For our first class of the semester, our professor requested that we come equipped with answers for the following two questions: “are you a feminist?” and “what does feminism mean to you?” I recall mulling over my answers in the days leading up to first period. I knew I was going to answer "yes" to the first question but was unsure as to what my reasoning would be. Now, some fourteen weeks on, after our many discussions, readings and documentaries, I feel confident in answering these questions with clarity and force.

I have become acutely aware of the gender issues permeating our society. I find myself critiquing the media more harshly, particularly when women’s physiques are addressed. The materials discussed in class e.g. the documentary “Missrepresentation”, have prompted this shift of mindset.

I used to not think twice when looking at women’s magazine covers, almost all of which advertise some ‘diet-tips’ or ‘exercise regime’ article. I now see through the transparency of these journalists and recognize that their sole desire is to target vulnerable women in the hope of boosting magazine sales. I have also gained insights in to my classmates’ similar mindsets through their well-articulated blogposts on these issues.

I particularly took offense to the “locker room talk” scandal which surfaced in the media towards the end of Trump’s presidential campaign. Had I been reading the reports back in my home country, Ireland, I most-likely wouldn’t have felt such intense outrage.  I would have deemed myself to be far-removed from the matter and thought it not to have warranted much contemplation.

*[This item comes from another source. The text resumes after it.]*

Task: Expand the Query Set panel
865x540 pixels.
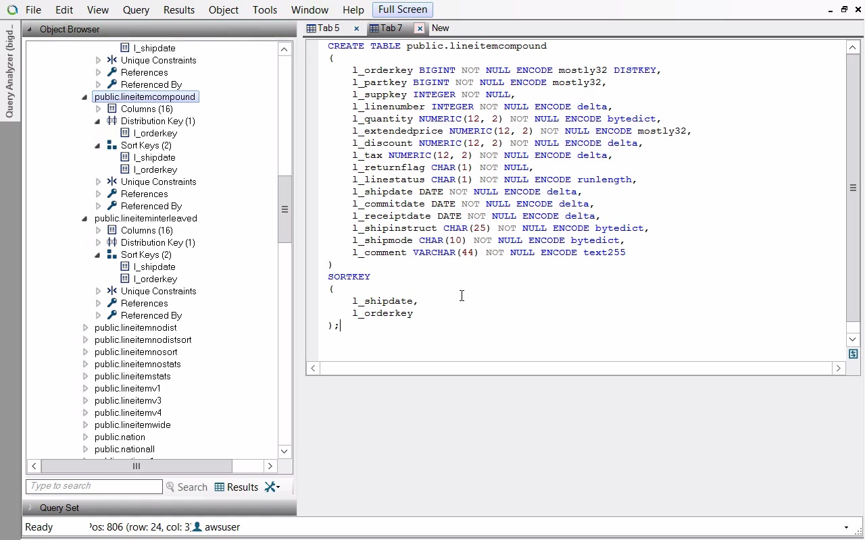Action: coord(30,508)

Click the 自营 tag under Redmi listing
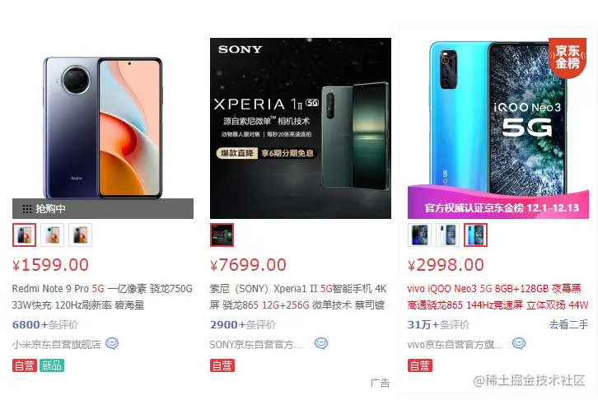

However, considering my knowledge gained throughout this class and hearing what my peers had to say on the matter, I felt more personally involved in the harm perpetuated by Mr. Trumps comments.

I decided to ask a few of my friends (other international exchange students here in Davis) the same two questions I grappled with in the beginning of this class. I was curious to see if their views reflected mine. The answers are given from three females and one male, all of whom have never taken a gender-studies class. (I have given my friends pseudonyms to protect their anonymity.)

Q1. Are you a feminist?
Q2. What does feminism mean to you?

Mary:
1. Sort of, depending on how you define feminism.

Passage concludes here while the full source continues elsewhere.